(Collected data entries)
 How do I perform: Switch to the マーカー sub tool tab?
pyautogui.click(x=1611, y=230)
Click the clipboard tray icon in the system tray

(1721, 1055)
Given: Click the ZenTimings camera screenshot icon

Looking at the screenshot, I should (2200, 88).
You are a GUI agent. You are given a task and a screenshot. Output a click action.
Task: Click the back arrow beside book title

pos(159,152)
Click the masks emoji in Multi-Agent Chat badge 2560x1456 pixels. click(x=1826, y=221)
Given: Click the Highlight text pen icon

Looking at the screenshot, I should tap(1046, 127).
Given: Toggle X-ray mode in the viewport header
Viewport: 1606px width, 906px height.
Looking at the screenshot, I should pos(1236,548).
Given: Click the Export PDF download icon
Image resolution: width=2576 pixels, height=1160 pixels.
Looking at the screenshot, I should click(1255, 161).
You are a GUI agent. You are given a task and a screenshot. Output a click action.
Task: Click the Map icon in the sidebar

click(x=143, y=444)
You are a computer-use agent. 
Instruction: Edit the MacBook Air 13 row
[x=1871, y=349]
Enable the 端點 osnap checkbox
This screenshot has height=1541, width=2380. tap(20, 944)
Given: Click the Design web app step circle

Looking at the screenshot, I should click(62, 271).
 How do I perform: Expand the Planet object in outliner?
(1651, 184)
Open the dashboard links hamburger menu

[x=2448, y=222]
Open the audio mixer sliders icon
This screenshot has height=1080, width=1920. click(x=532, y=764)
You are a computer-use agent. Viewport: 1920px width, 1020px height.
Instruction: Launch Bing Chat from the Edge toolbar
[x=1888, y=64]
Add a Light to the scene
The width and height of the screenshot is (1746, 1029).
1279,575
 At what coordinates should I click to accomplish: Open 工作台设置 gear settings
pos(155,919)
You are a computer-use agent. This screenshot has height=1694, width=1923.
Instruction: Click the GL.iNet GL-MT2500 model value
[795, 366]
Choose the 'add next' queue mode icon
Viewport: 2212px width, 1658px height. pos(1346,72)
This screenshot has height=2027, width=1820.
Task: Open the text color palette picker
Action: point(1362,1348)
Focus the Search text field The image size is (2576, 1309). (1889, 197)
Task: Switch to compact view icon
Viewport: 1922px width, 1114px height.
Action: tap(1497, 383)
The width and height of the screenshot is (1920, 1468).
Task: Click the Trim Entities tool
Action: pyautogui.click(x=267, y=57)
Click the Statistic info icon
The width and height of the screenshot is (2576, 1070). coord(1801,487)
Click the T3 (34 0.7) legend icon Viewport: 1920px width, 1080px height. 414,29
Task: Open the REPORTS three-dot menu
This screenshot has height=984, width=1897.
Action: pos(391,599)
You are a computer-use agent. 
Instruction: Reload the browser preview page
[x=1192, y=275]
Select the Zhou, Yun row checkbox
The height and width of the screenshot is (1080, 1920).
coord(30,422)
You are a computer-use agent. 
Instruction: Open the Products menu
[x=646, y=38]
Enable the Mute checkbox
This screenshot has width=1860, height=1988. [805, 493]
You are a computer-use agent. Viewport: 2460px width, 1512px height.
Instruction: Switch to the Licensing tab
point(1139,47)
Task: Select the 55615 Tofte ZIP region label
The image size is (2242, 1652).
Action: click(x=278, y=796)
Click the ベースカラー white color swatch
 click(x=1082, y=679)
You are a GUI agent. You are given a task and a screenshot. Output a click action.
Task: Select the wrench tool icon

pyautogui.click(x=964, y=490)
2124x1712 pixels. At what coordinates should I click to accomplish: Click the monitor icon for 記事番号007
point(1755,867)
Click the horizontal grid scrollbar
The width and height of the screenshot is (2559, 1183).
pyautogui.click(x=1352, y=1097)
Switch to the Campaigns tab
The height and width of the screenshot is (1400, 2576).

TASK DESCRIPTION
For this exercise, give the entries above again with no difference at all.

SOLUTION FOR THIS TASK
 How do I perform: Switch to the マーカー sub tool tab?
pyautogui.click(x=1611, y=230)
Click the clipboard tray icon in the system tray

(1721, 1055)
Given: Click the ZenTimings camera screenshot icon

Looking at the screenshot, I should (2200, 88).
You are a GUI agent. You are given a task and a screenshot. Output a click action.
Task: Click the back arrow beside book title

pos(159,152)
Click the masks emoji in Multi-Agent Chat badge 2560x1456 pixels. click(x=1826, y=221)
Given: Click the Highlight text pen icon

Looking at the screenshot, I should tap(1046, 127).
Given: Toggle X-ray mode in the viewport header
Viewport: 1606px width, 906px height.
Looking at the screenshot, I should pos(1236,548).
Given: Click the Export PDF download icon
Image resolution: width=2576 pixels, height=1160 pixels.
Looking at the screenshot, I should click(1255, 161).
You are a GUI agent. You are given a task and a screenshot. Output a click action.
Task: Click the Map icon in the sidebar

click(x=143, y=444)
You are a computer-use agent. 
Instruction: Edit the MacBook Air 13 row
[x=1871, y=349]
Enable the 端點 osnap checkbox
This screenshot has height=1541, width=2380. tap(20, 944)
Given: Click the Design web app step circle

Looking at the screenshot, I should click(62, 271).
 How do I perform: Expand the Planet object in outliner?
(1651, 184)
Open the dashboard links hamburger menu

[x=2448, y=222]
Open the audio mixer sliders icon
This screenshot has height=1080, width=1920. click(x=532, y=764)
You are a computer-use agent. Viewport: 1920px width, 1020px height.
Instruction: Launch Bing Chat from the Edge toolbar
[x=1888, y=64]
Add a Light to the scene
The width and height of the screenshot is (1746, 1029).
1279,575
 At what coordinates should I click to accomplish: Open 工作台设置 gear settings
pos(155,919)
You are a computer-use agent. This screenshot has height=1694, width=1923.
Instruction: Click the GL.iNet GL-MT2500 model value
[795, 366]
Choose the 'add next' queue mode icon
Viewport: 2212px width, 1658px height. pos(1346,72)
This screenshot has height=2027, width=1820.
Task: Open the text color palette picker
Action: point(1362,1348)
Focus the Search text field The image size is (2576, 1309). (1889, 197)
Task: Switch to compact view icon
Viewport: 1922px width, 1114px height.
Action: tap(1497, 383)
The width and height of the screenshot is (1920, 1468).
Task: Click the Trim Entities tool
Action: pyautogui.click(x=267, y=57)
Click the Statistic info icon
The width and height of the screenshot is (2576, 1070). coord(1801,487)
Click the T3 (34 0.7) legend icon Viewport: 1920px width, 1080px height. 414,29
Task: Open the REPORTS three-dot menu
This screenshot has height=984, width=1897.
Action: pos(391,599)
You are a computer-use agent. 
Instruction: Reload the browser preview page
[x=1192, y=275]
Select the Zhou, Yun row checkbox
The height and width of the screenshot is (1080, 1920).
coord(30,422)
You are a computer-use agent. 
Instruction: Open the Products menu
[x=646, y=38]
Enable the Mute checkbox
This screenshot has width=1860, height=1988. [805, 493]
You are a computer-use agent. Viewport: 2460px width, 1512px height.
Instruction: Switch to the Licensing tab
point(1139,47)
Task: Select the 55615 Tofte ZIP region label
The image size is (2242, 1652).
Action: click(x=278, y=796)
Click the ベースカラー white color swatch
 click(x=1082, y=679)
You are a GUI agent. You are given a task and a screenshot. Output a click action.
Task: Select the wrench tool icon

pyautogui.click(x=964, y=490)
2124x1712 pixels. At what coordinates should I click to accomplish: Click the monitor icon for 記事番号007
point(1755,867)
Click the horizontal grid scrollbar
The width and height of the screenshot is (2559, 1183).
pyautogui.click(x=1352, y=1097)
Switch to the Campaigns tab
The height and width of the screenshot is (1400, 2576).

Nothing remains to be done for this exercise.